Date & Location: February 22, 2021, at 4p; Virtual visit
Subject: Mechanisms for plant recognition of animals: a case for reasonable receptor-ligand candidates in legumes
Host: Emily Roggenkamp
About the Speaker
University: University of California San Diego
Research Interests: Plants, arthropods and microbes are the most species rich life forms on earth. As primary producers, photosynthetic organisms are the ultimate source of most fixed carbon and under significant pressure to relinquish these resources. For reproductive success, plants must balance both growth and defense against a myriad of herbivorous arthropods and pathogens. These real-time interactions are of relevance to our global food supply and are underpinned by genetics, biochemistry, physiology, and behavior.

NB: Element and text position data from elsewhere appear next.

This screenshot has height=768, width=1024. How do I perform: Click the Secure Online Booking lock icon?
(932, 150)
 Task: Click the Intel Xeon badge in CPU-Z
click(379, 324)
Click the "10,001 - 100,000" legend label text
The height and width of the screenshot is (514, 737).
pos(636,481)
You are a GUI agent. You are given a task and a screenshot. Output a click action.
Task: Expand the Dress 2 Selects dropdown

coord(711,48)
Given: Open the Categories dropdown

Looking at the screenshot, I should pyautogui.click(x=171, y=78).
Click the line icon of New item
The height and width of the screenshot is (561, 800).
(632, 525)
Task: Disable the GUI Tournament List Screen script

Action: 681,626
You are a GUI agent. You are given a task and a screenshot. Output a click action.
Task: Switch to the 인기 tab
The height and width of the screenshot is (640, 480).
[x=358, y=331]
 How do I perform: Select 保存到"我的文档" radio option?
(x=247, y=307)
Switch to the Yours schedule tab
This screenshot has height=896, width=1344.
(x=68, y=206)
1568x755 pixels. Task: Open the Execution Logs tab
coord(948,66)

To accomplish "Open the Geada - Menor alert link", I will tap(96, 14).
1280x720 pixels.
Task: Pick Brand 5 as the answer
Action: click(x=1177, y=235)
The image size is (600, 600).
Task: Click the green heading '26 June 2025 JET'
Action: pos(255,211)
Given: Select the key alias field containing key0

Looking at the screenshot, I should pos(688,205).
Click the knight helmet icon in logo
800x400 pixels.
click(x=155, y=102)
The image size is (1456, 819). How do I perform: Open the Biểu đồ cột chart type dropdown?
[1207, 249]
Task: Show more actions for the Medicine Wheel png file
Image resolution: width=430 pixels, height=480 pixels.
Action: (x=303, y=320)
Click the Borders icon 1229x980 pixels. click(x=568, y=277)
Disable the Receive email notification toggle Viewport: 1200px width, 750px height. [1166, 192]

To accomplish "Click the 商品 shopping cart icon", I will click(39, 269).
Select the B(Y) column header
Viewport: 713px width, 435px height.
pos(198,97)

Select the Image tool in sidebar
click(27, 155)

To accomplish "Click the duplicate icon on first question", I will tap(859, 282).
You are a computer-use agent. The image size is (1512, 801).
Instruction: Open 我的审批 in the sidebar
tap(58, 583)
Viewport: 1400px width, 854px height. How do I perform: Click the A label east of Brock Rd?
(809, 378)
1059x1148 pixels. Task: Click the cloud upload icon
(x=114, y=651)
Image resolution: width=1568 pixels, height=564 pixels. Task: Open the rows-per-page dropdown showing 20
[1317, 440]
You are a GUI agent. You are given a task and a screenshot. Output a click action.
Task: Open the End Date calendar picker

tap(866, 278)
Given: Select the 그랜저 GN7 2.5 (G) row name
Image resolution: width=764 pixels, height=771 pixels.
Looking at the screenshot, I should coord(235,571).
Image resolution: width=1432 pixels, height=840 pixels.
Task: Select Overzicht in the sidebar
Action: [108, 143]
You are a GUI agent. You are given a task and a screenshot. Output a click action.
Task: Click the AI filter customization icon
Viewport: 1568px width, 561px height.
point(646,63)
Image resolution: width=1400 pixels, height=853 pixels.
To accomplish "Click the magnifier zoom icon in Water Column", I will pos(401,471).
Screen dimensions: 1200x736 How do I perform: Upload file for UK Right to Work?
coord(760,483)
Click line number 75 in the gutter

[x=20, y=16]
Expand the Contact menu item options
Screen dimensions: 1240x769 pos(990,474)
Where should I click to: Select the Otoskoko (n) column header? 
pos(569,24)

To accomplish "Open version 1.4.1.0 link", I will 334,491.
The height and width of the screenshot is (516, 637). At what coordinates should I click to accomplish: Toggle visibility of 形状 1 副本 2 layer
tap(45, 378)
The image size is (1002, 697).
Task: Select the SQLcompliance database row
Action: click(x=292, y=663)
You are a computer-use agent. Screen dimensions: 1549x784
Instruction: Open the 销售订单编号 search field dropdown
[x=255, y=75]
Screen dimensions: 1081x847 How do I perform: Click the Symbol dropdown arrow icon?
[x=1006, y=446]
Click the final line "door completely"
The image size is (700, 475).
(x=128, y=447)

The Schmelz group utilize maize (Zea mays) and bean ( Phaseolus & Vigna spp.) to examine dynamic inducible innate immune responses that limit losses against attacking organisms. In response to herbivory by generalist lepidopteran pests, plants rapidly initiate the biosynthesis and release of low molecular weight Volatile Organic Compounds (VOCs). Prominent in this VOC signature are monoterpenes, homoterpenes and sesquiterpenes that serve as indirect plant defenses by enabling the attraction of predators, parasitioids, and other natural enemies. How is this process enabled? The group examines the mechanistic role of exogenous elicitors, termed Herbivore Associated Molecular Patterns (HAMPs), and endogenous signal transduction cascades that regulate insect-induced plant responses.